— Begin Document —

The Moiré phase φ_my in the y direction can be calculated from the phase-shifting method using a discrete Fourier transform (DFT) algorithm using the following expression [27]:

$${\phi }_{my}=-\arctan \frac{{\displaystyle {\sum }_{k_y=0}^{T_y-1}{I}_{my}(k_y)\sin (2\pi k_y/T_y)}}{{\displaystyle {\sum }_{k_y=0}^{T_y-1}{I}_{my}(k_y)\cos (2\pi k_y/T_y)}}$$

(3)

Similarly, from a grating in the x direction, the Moiré phase φ_mx in the x direction can also be obtained using the above equations by changing the direction symbol y to x.

Since the Moiré phase difference is theoretically equal to the grating phase difference in either direction, both the Moiré phase difference or the grating phase difference can be used for deformation measurement. The phase differences before and after deformation are determinable by

$$\begin{array}{l}\Delta {\phi }_x=\Delta {\phi }_{mx}=\mathrm{wrapped}(\phi {’}_{mx}-{\phi }_{mx})\\ \Delta {\phi }_y=\Delta {\phi }_{my}=\mathrm{wrapped}(\phi {’}_{my}-{\phi }_{my})\end{array}$$

(4)

where φ’_mx and φ’_my stand for the Moiré phases after deformation in the x and y directions, respectively.

— End Document —

_Instructions_.
1. Could you quote the Moiré phase passage between "The Moiré phase φ_my" and "symbol y to x.", inclusive?
2. What is the Spanish translation of this sentence from the Moiré phase passage: "Similarly, from a grating in the x direction, the Moiré phase φ_mx in the x direction can also be obtained using the above equations by changing the direction symbol y to x."

— Begin Material —

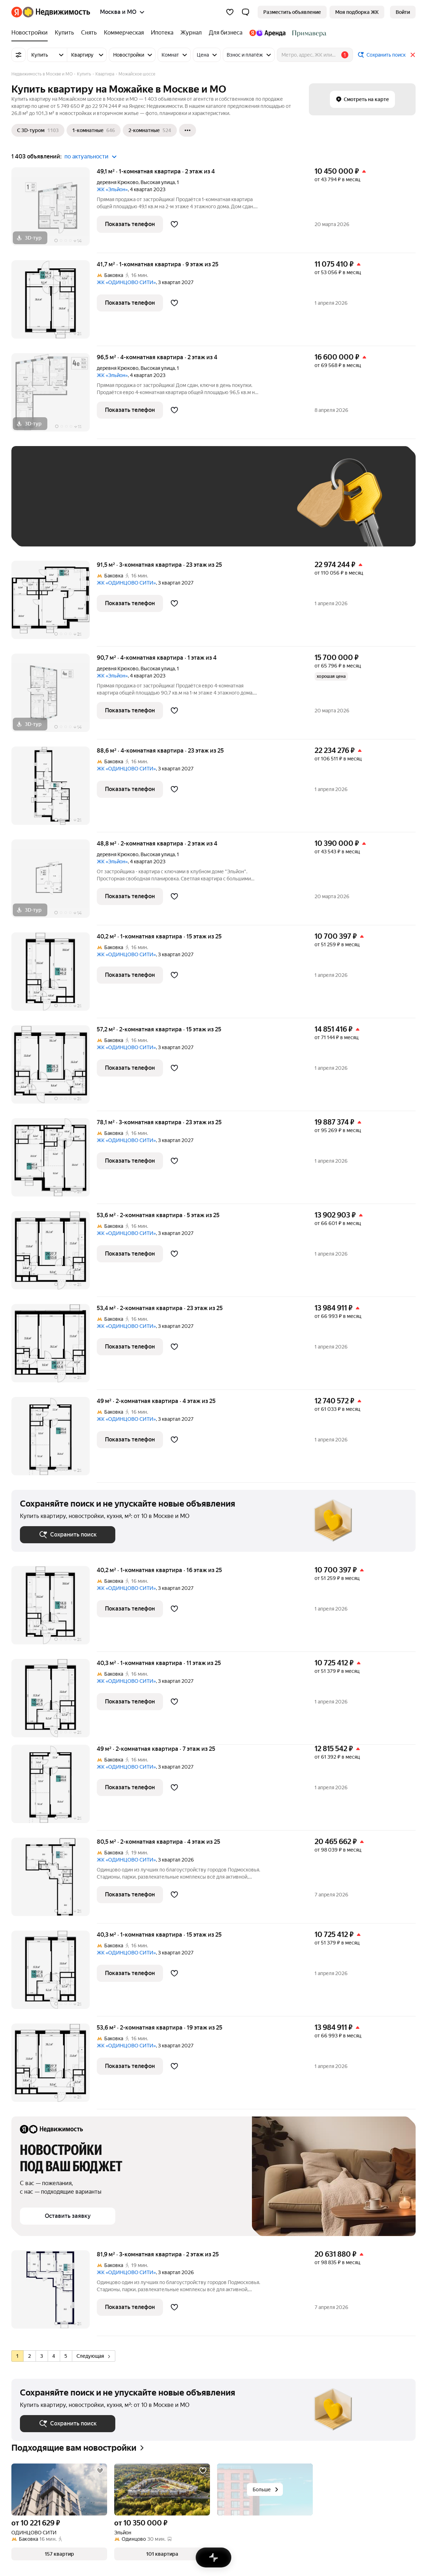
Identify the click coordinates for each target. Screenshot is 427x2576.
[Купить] (64, 32)
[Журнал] (191, 32)
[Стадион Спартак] (307, 32)
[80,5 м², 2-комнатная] (54, 1880)
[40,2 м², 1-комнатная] (54, 975)
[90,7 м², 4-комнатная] (54, 696)
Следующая (93, 2356)
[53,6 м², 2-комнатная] (54, 1254)
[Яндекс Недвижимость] (56, 12)
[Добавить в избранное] (174, 224)
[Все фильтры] (18, 55)
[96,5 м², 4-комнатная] (54, 396)
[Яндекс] (16, 12)
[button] (245, 12)
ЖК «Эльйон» (112, 189)
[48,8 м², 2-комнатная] (54, 882)
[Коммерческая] (123, 32)
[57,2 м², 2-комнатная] (54, 1068)
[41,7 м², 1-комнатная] (54, 303)
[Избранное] (229, 12)
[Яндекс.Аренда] (267, 32)
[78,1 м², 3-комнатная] (54, 1161)
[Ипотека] (162, 32)
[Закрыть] (413, 55)
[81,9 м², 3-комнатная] (54, 2293)
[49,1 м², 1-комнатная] (54, 210)
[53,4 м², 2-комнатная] (54, 1347)
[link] (403, 12)
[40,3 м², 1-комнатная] (54, 1702)
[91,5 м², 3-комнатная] (54, 603)
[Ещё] (187, 130)
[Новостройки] (31, 32)
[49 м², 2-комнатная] (54, 1440)
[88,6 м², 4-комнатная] (54, 789)
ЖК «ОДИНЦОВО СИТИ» (126, 282)
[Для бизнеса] (225, 32)
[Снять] (89, 32)
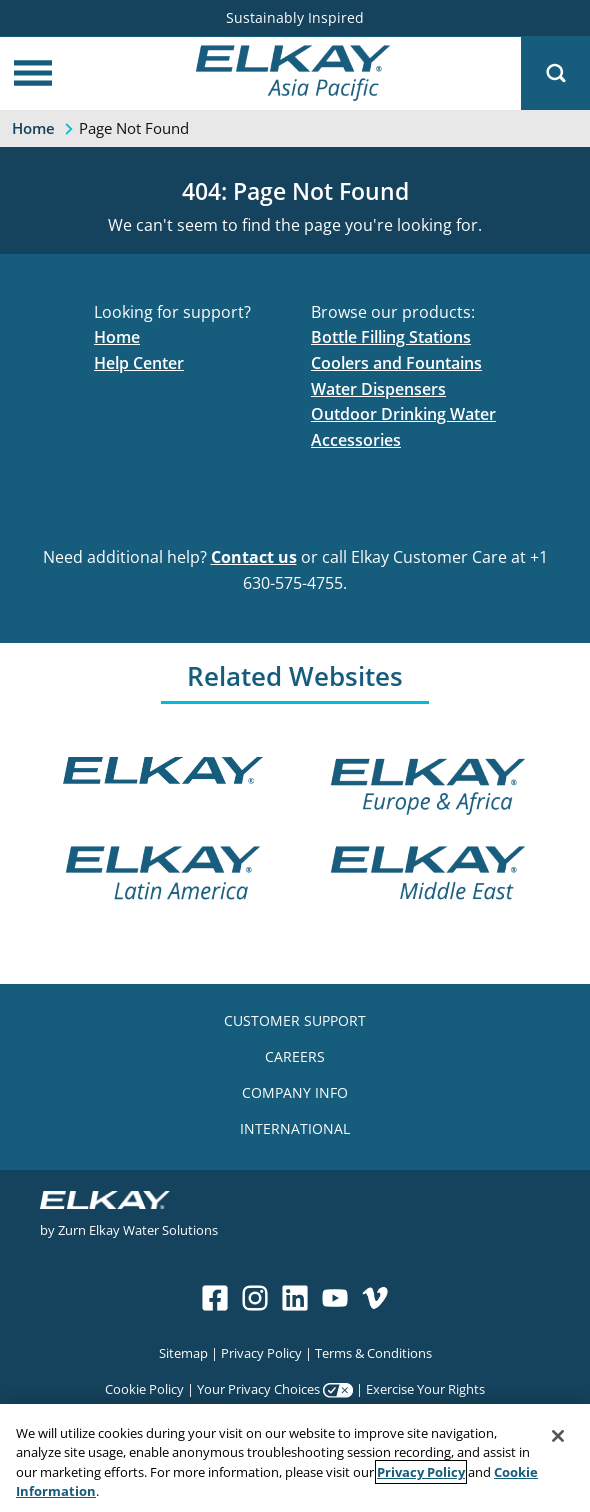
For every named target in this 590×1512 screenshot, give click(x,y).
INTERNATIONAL (295, 1128)
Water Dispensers (378, 389)
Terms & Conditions (373, 1352)
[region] (295, 1458)
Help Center (139, 363)
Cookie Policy (144, 1388)
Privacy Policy (261, 1352)
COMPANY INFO (295, 1092)
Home (117, 337)
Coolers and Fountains (396, 363)
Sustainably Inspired (295, 17)
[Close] (558, 1436)
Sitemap (183, 1352)
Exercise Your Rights (425, 1388)
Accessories (356, 440)
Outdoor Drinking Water (403, 414)
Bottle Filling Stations (391, 337)
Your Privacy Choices (258, 1388)
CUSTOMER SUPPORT (295, 1020)
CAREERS (295, 1056)
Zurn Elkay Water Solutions (138, 1229)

— End Material —

_The results_.
1.
The Moiré phase φ_my in the y direction can be calculated from the phase-shifting method using a discrete Fourier transform (DFT) algorithm using the following expression [27]:

$${\phi }_{my}=-\arctan \frac{{\displaystyle {\sum }_{k_y=0}^{T_y-1}{I}_{my}(k_y)\sin (2\pi k_y/T_y)}}{{\displaystyle {\sum }_{k_y=0}^{T_y-1}{I}_{my}(k_y)\cos (2\pi k_y/T_y)}}$$

(3)

Similarly, from a grating in the x direction, the Moiré phase φ_mx in the x direction can also be obtained using the above equations by changing the direction symbol y to x.

2. De manera similar, a partir de una rejilla en la dirección x, la fase de Moiré φ_mx en la dirección x también puede obtenerse usando las ecuaciones anteriores al cambiar el símbolo de dirección y por x.